In another room, those inclined to attack from above can join helicopter raids in which enemy soldiers emerge from hide-outs to be felled by automatic gunfire rattling from a simulator modeled on an Apache or Blackhawk helicopter.
Most insidious however are the toys marketed to preschool and elementary school age children that exploit the war on terror mantra. Playmobil has several toys that fit that bill, including Playmobil Security Checkpoint (for ages 4-7) and Playmobil Police Checkpoint (for ages 10 and up).
The only thing that gives one hope are the product reviews on Amazon where you can buy these propaganda for profit gems. Here is one of the reviews of the Security Checkpoint toy:
Finally a toy that gets our kids used to living in a police state. Benjamin Franklin said that those who would give up Essential Liberty to purchase a little Temporary Safety, deserve neither Liberty nor Safety. But then again, he lived in France for awhile, so what did he know about anything.
Before this toy came out I was afraid my son would not know how to cope with the new reality of American life; how to prepare him to the future, I was wondering. Boy am I relieved; so many lessons learned! Now he knows that:
1) Some people can make a decent living treating others like cattle, and the best part: the cattle is paying their salaries.
2) You only have the rights that the government gives you; you can move around the country only if you comply with government regulations, no matter how frivolous they might be. No liquid you say? except if in a ziplock bag? Check. Lighter ok because the cigarette lobby fought the no-lighter rule? Swell. All passengers searched but cargo mostly un-scrutinized? No problem.
3) You should always bow to people in uniforms, even though they might be in this job because they could not qualify for police work (because of the rap sheet or the drug abuse).
Unfortunately, this toy comes short in a few areas:
1) It does not show that if you’re rich, you don’t have to wait in line for hours. If you can travel first class, you get your own fast-track screening. Too bad the terr’ists have plenty of Saudi and Pakistani cash and can easily travel first class should they want to. They should have included another screening set in the box.
2) It does not come with the 300 tired-looking playmobils you would need to show the passengers waiting in line behind the screening area.
However, it does some things very well: for instance, the screening apparatus is not actually functional. This represents faithfully the actual TSA system, which, every time it is tested or audited, fails to catch anything (weapons, even bombs).
So, thank you Playmobil. I hope they will expand their product offering and give us more toys that can help our children prepare for the new reality of a much safer America; specifically, I am eagerly waiting for the Staline-style Guantanamo American gulag set, the North-Korean-style CIA water-boarding set, the KGB-style NSA phone-tapping set. Some people will whine about the loss of their civil liberties, but my son knows that the North-Korean are some of the safest people in the world.

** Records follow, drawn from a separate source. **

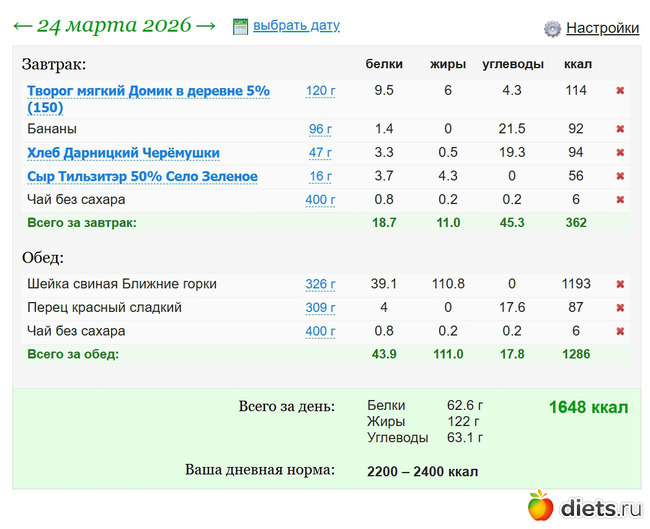650x529 pixels.
Task: Edit the 96 г banana weight
Action: [x=320, y=129]
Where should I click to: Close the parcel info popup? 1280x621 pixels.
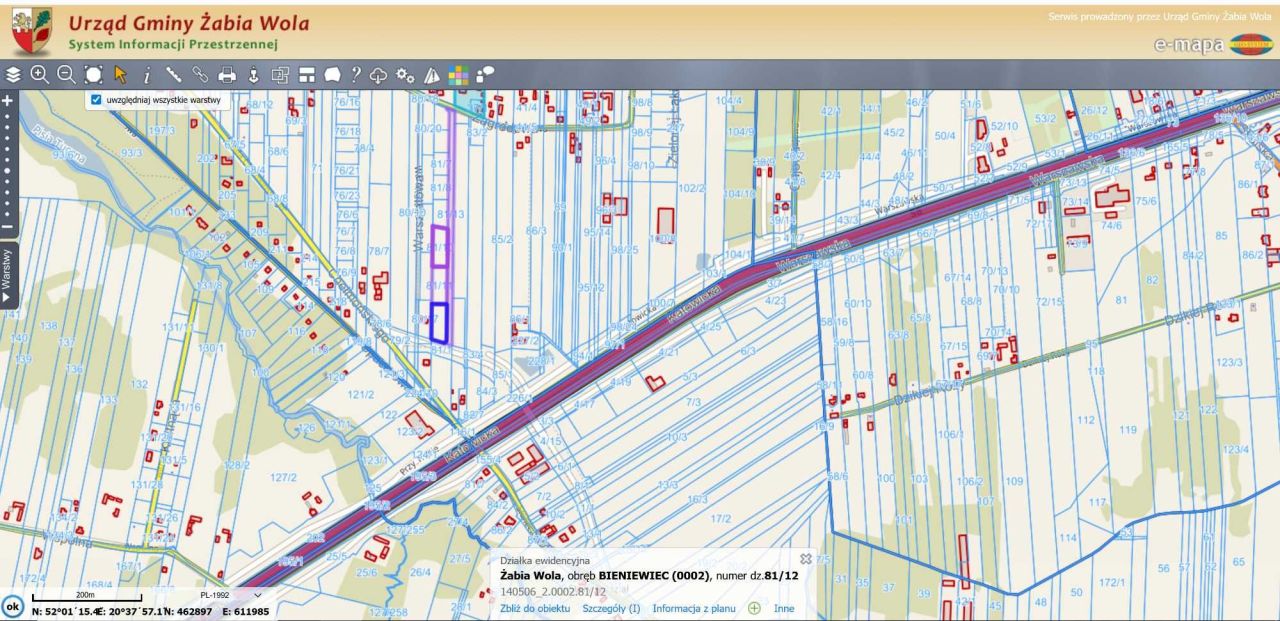click(806, 559)
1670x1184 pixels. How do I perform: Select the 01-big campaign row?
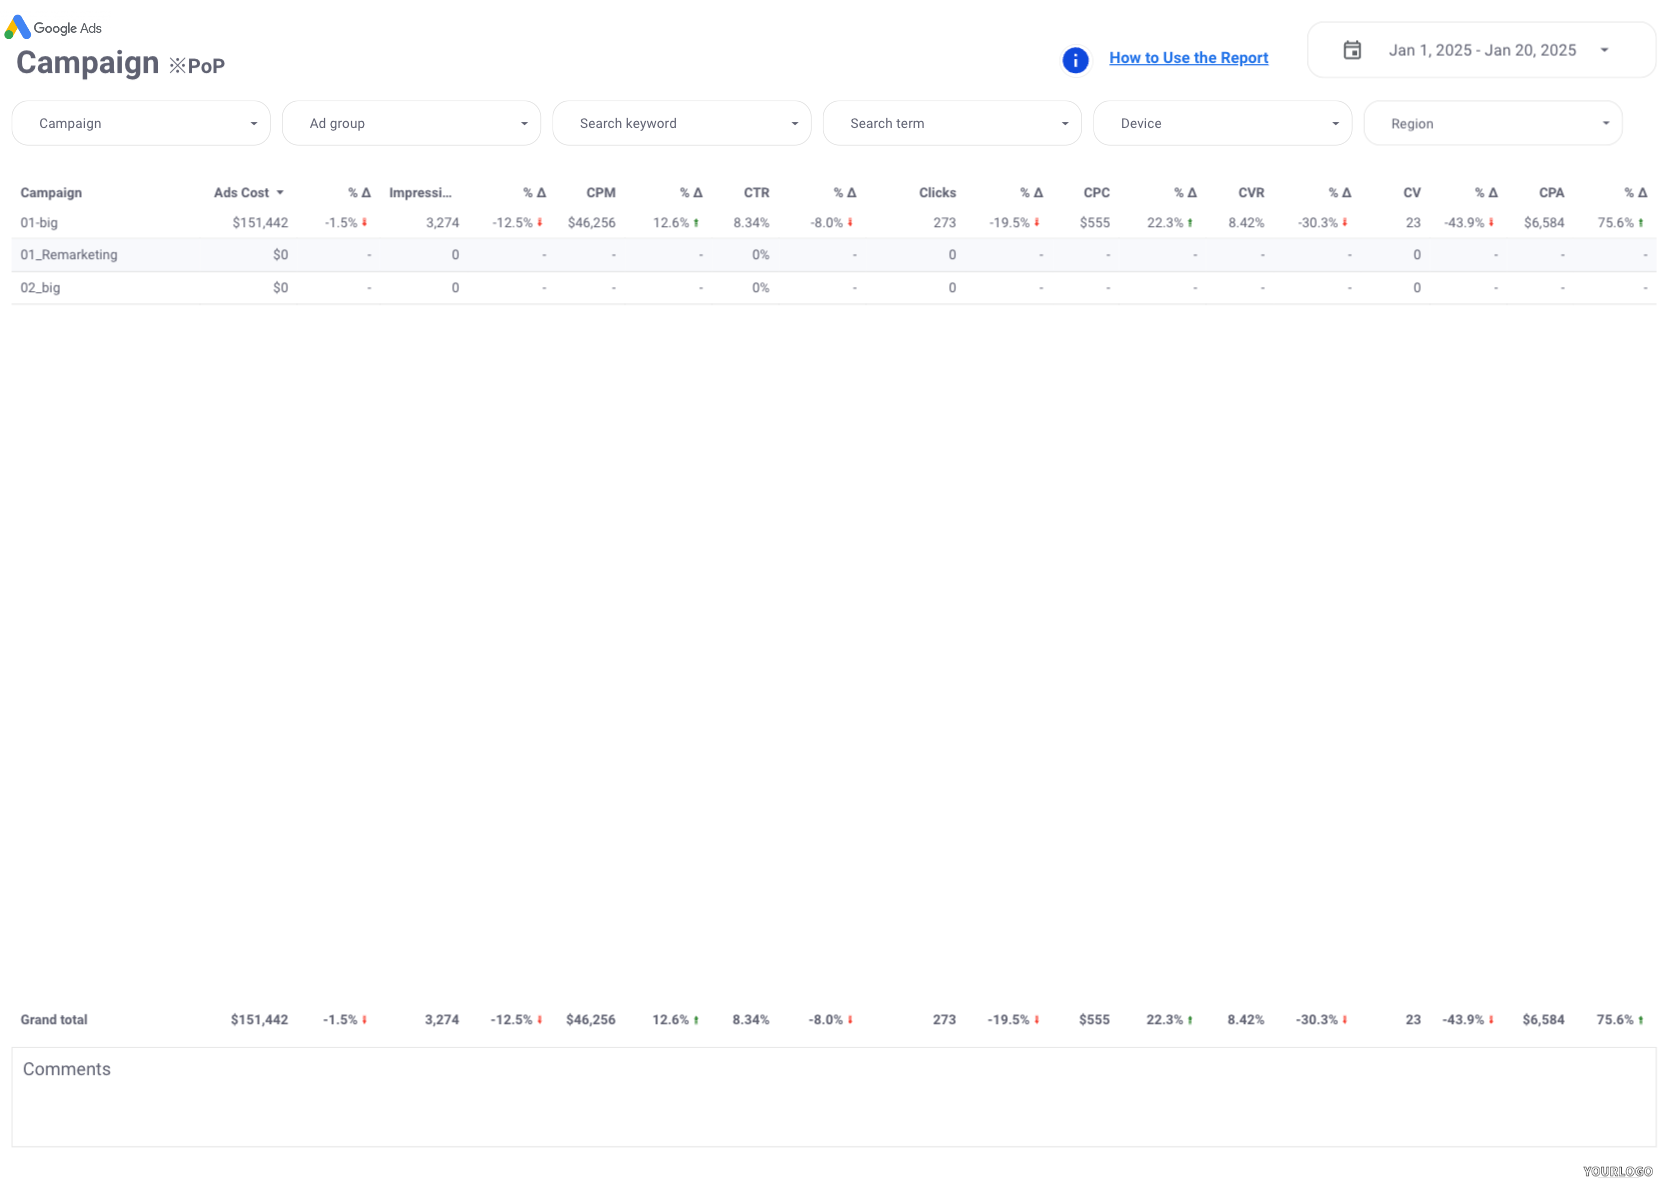[x=39, y=223]

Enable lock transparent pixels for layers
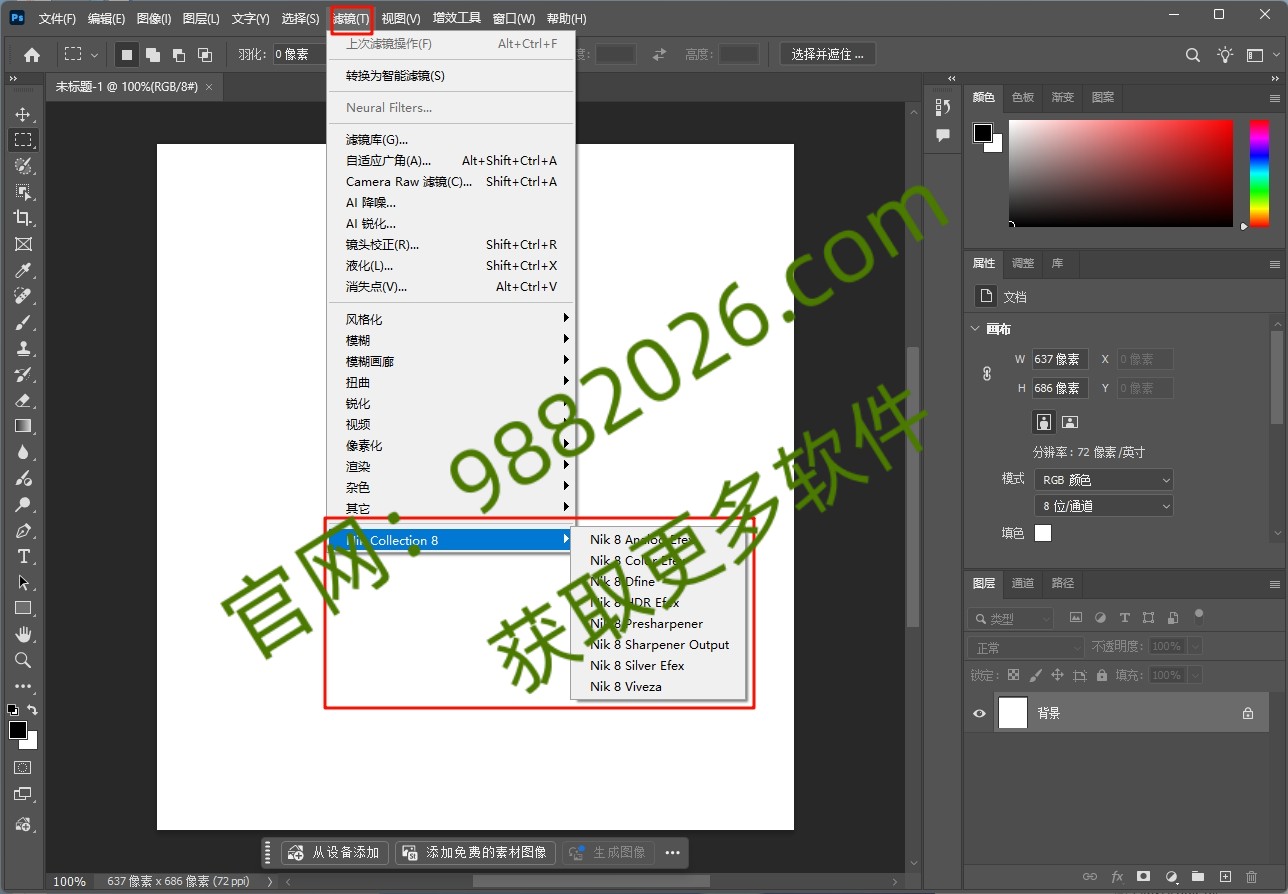[1012, 675]
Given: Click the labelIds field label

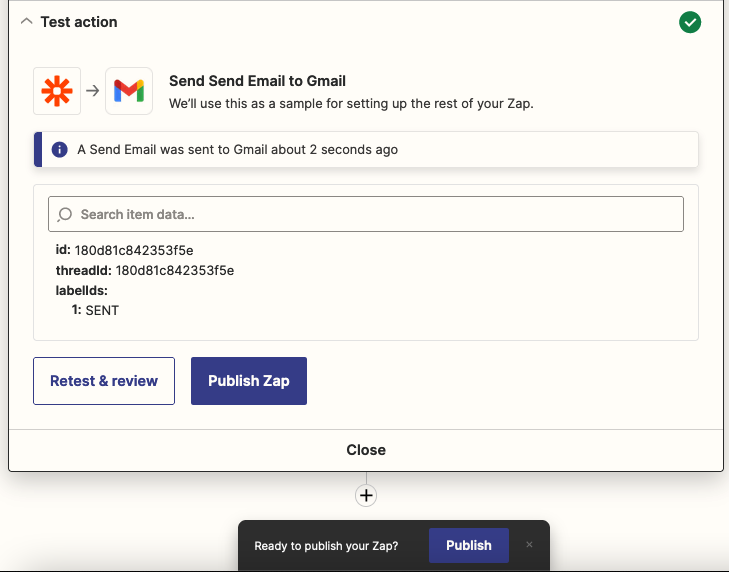Looking at the screenshot, I should (x=81, y=290).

They had virtually no fear of terrorists.
Quite honestly after falling out of my chair laughing at a whole slew of reviews in that vein, I began to think that never mind that I was reading this on Amazon, perhaps these were spoofs. However queries to both Playmobil and Amazon confirmed that both products, sadly, are for real.
As difficult as it sometimes seemed to raise sons during the Teenage Mutant Ninja Turtles and Power Ranger years, clearly teaching children the difference between right and wrong has become far more challenging as the toys and games pitched at them become blatant police state propaganda.